Data records
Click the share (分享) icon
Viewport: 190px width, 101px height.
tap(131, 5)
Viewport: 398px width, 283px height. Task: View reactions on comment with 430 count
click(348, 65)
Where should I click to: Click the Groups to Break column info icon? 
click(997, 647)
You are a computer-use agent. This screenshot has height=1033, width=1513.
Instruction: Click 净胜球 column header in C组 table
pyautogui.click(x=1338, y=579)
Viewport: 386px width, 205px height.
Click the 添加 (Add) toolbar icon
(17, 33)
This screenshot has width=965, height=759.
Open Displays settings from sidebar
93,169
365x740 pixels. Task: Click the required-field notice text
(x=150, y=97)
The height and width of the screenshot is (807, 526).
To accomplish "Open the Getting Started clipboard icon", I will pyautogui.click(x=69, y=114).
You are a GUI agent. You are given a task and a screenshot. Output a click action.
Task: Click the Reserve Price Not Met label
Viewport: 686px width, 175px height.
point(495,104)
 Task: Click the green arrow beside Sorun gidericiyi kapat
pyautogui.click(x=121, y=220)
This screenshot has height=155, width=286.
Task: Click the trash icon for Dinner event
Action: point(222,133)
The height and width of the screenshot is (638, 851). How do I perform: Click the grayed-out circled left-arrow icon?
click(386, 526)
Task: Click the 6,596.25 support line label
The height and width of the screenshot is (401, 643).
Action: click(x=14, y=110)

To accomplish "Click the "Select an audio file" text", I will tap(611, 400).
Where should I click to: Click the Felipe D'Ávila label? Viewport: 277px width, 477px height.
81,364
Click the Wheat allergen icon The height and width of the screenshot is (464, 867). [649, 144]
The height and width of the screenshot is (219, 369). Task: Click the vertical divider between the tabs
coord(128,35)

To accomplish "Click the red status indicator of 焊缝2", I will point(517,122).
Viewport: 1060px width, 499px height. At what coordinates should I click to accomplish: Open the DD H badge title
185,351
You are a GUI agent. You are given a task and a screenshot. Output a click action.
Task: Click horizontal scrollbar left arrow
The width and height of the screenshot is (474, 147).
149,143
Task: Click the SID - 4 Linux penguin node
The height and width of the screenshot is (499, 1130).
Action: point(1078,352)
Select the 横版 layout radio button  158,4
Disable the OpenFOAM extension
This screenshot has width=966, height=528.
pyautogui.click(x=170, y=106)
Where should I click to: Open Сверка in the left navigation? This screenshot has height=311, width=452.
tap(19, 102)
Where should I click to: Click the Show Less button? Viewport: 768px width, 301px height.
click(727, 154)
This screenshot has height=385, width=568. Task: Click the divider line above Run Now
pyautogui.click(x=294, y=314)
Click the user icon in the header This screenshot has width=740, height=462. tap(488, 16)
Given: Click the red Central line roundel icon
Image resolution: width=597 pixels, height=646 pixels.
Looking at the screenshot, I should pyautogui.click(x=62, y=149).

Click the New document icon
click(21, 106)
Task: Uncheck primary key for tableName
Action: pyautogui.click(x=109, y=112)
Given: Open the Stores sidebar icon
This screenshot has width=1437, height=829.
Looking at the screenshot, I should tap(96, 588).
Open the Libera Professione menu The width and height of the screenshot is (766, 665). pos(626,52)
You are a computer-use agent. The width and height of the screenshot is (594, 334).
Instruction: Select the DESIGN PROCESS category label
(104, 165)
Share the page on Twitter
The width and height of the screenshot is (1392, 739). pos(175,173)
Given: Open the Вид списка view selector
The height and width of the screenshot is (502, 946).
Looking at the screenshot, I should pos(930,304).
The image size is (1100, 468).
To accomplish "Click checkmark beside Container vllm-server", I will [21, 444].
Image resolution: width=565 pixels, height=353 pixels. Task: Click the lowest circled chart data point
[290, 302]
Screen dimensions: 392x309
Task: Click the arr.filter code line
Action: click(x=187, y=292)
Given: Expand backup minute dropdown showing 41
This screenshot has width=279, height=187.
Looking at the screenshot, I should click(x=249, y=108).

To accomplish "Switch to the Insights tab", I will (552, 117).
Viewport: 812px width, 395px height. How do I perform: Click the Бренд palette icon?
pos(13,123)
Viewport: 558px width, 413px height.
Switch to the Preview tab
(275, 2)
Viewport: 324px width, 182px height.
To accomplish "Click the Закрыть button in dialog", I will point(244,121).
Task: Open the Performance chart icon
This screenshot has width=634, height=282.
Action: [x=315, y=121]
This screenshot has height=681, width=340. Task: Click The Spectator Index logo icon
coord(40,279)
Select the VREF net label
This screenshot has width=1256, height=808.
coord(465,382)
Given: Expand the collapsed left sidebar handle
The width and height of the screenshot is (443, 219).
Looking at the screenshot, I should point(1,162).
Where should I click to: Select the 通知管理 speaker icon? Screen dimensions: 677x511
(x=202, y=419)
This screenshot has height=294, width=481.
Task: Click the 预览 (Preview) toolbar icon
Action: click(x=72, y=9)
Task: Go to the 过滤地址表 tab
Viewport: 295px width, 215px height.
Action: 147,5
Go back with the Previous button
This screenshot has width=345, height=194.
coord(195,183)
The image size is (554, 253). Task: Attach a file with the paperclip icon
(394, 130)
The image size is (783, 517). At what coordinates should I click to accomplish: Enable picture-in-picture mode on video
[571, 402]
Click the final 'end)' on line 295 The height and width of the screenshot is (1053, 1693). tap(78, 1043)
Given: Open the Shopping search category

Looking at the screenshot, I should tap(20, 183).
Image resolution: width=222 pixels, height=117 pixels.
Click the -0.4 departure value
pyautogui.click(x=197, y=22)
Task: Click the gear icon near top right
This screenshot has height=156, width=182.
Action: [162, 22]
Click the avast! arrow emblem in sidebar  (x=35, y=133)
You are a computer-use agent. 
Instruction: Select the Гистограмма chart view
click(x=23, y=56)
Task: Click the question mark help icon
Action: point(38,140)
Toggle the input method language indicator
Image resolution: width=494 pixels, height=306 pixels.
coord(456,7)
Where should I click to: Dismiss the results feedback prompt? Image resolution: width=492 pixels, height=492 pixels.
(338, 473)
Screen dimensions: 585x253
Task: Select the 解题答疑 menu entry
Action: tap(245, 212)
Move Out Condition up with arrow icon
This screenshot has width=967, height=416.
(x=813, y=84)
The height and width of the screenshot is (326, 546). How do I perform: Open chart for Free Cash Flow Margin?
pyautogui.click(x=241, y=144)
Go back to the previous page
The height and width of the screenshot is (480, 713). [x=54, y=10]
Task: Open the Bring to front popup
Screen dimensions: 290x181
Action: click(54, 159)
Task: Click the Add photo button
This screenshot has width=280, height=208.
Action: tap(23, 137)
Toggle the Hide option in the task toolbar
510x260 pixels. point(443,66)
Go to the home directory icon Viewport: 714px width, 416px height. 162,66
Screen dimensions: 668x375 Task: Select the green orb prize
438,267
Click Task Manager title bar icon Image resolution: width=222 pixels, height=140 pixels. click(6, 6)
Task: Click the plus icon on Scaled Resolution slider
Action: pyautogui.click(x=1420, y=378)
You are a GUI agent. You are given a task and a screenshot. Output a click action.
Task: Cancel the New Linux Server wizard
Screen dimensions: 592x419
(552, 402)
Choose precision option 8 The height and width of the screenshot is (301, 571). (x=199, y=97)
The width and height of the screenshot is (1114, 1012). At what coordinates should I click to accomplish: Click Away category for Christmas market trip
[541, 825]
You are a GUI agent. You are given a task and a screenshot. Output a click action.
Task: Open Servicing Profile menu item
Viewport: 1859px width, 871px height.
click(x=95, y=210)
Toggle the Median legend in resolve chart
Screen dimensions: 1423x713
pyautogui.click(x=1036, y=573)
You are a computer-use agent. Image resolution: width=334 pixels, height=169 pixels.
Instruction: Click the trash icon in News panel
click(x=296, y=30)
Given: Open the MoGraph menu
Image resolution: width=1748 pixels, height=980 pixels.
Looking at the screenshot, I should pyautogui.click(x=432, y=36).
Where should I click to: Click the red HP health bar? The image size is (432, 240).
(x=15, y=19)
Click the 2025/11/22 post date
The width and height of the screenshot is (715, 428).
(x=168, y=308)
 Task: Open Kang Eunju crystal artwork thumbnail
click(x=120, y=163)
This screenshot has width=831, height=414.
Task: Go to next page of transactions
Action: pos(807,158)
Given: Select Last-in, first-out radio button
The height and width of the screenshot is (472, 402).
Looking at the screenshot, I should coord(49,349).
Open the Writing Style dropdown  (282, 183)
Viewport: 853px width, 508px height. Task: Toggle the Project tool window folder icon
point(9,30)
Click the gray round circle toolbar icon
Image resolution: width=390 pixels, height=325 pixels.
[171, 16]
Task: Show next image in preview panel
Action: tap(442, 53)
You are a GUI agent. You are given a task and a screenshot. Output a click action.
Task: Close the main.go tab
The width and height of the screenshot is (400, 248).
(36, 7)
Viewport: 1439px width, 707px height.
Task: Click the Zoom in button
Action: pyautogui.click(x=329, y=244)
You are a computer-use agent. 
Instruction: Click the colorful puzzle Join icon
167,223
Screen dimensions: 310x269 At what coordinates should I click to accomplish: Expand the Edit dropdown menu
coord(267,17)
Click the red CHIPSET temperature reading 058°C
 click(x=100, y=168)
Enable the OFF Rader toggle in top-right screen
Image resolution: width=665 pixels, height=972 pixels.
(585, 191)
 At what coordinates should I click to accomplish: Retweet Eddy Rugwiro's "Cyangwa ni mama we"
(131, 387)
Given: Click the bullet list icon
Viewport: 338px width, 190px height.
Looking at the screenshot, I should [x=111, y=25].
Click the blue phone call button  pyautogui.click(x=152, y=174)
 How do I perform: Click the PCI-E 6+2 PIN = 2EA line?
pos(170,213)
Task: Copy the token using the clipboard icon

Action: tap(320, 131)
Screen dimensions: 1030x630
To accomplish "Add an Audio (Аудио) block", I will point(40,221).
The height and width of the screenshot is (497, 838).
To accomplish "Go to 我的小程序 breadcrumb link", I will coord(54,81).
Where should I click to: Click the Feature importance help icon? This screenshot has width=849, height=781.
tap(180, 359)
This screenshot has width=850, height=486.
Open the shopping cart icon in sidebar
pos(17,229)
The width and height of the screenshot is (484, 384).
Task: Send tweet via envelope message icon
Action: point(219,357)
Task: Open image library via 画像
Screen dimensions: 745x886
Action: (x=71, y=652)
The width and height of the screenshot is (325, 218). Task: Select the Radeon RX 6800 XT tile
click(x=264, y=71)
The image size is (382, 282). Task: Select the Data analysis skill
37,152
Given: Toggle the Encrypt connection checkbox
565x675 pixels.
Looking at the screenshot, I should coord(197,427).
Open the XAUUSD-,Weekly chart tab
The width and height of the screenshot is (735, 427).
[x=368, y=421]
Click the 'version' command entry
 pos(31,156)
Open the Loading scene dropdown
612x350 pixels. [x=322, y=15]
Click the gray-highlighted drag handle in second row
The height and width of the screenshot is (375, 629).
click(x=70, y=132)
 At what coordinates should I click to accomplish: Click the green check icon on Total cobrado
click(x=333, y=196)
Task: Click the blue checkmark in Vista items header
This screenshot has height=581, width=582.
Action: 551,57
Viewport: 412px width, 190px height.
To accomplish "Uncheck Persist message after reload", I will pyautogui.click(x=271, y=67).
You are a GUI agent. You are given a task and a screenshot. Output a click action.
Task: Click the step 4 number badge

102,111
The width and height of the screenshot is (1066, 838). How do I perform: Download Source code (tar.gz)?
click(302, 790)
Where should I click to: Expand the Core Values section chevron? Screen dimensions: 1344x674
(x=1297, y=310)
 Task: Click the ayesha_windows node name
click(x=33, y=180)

# DESCRIPTION OF THE TASK
Write down again, exactly as given, only the lines above that fall from the line with "This screenshot has width=345, height=194." to the line with "Image resolution: width=222 pixels, height=117", inclusive.

# REPLY TO THE EXERCISE
This screenshot has width=345, height=194.
coord(195,183)
The image size is (554, 253). Task: Attach a file with the paperclip icon
(394, 130)
The image size is (783, 517). At what coordinates should I click to accomplish: Enable picture-in-picture mode on video
[571, 402]
Click the final 'end)' on line 295 The height and width of the screenshot is (1053, 1693). tap(78, 1043)
Given: Open the Shopping search category

Looking at the screenshot, I should tap(20, 183).
Image resolution: width=222 pixels, height=117 pixels.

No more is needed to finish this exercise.